* To do *
Reproduce exactly the span of lines beginning at the one with "Viewport: 1568px width, 734px height." and ending at the last line of the data below, omitting pictures.

Records from a collection:
····················
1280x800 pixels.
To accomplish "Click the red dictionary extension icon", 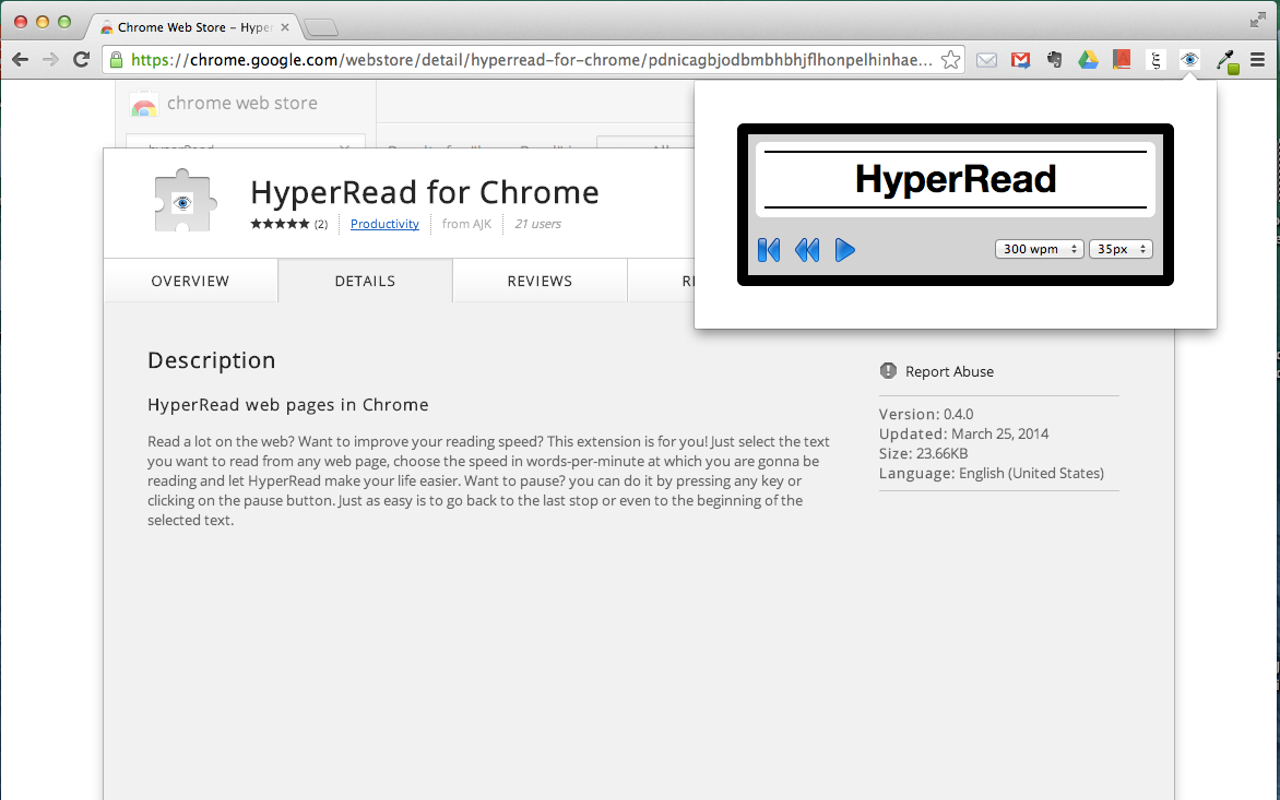I will tap(1122, 60).
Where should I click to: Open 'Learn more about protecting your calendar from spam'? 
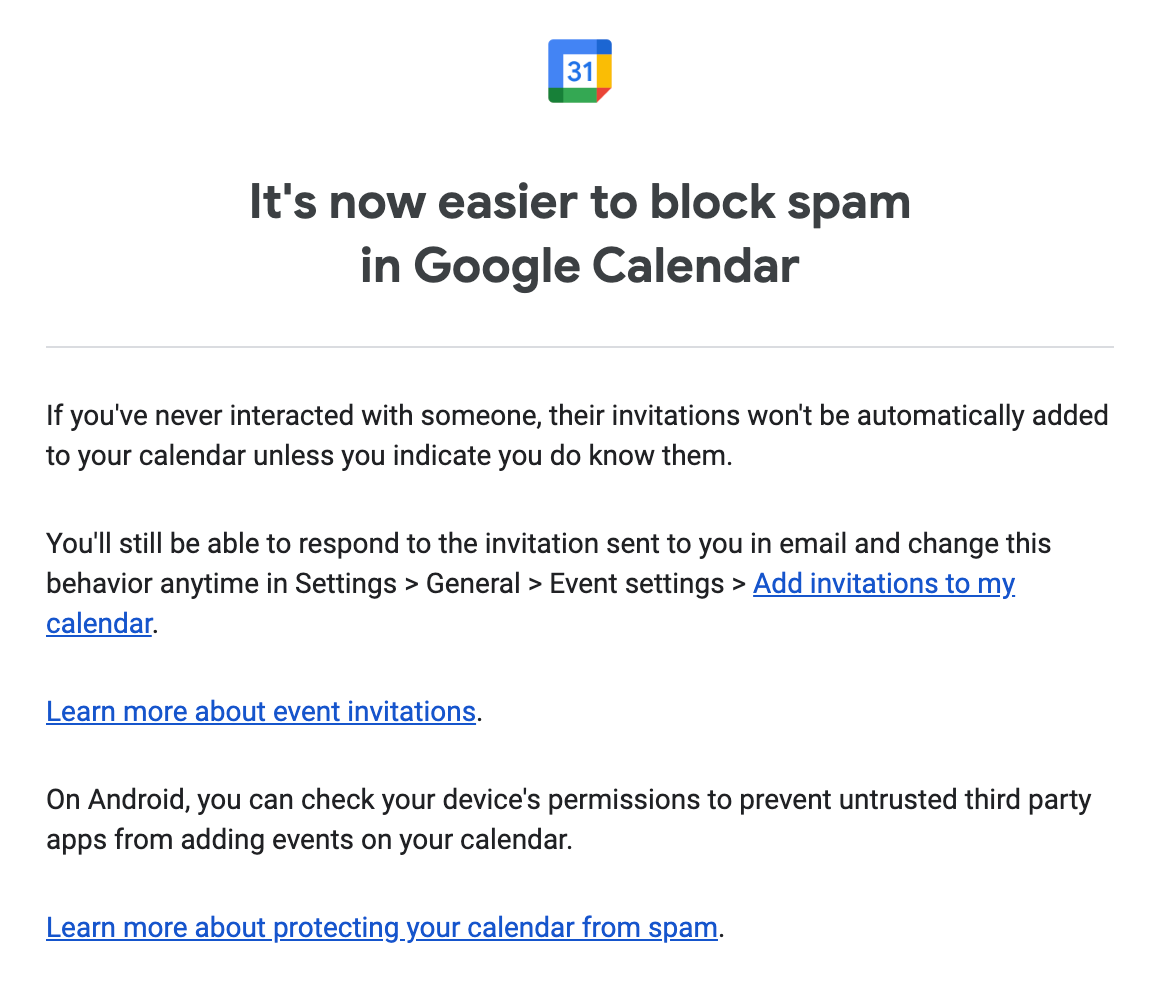pos(381,927)
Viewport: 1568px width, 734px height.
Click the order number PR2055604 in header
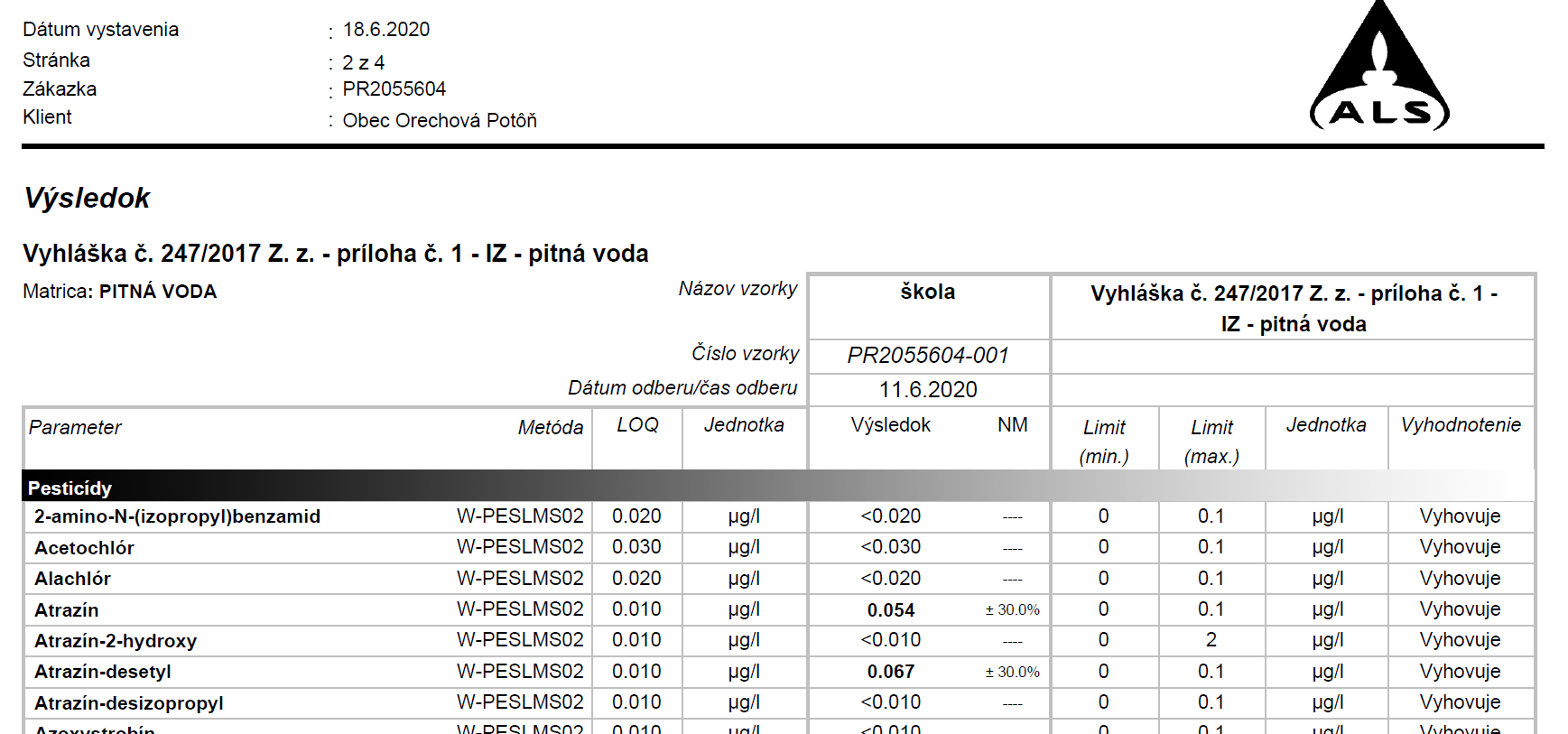(x=394, y=89)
····················
* Response area *
Viewport: 1568px width, 734px height.
Click the order number PR2055604 in header
(x=394, y=89)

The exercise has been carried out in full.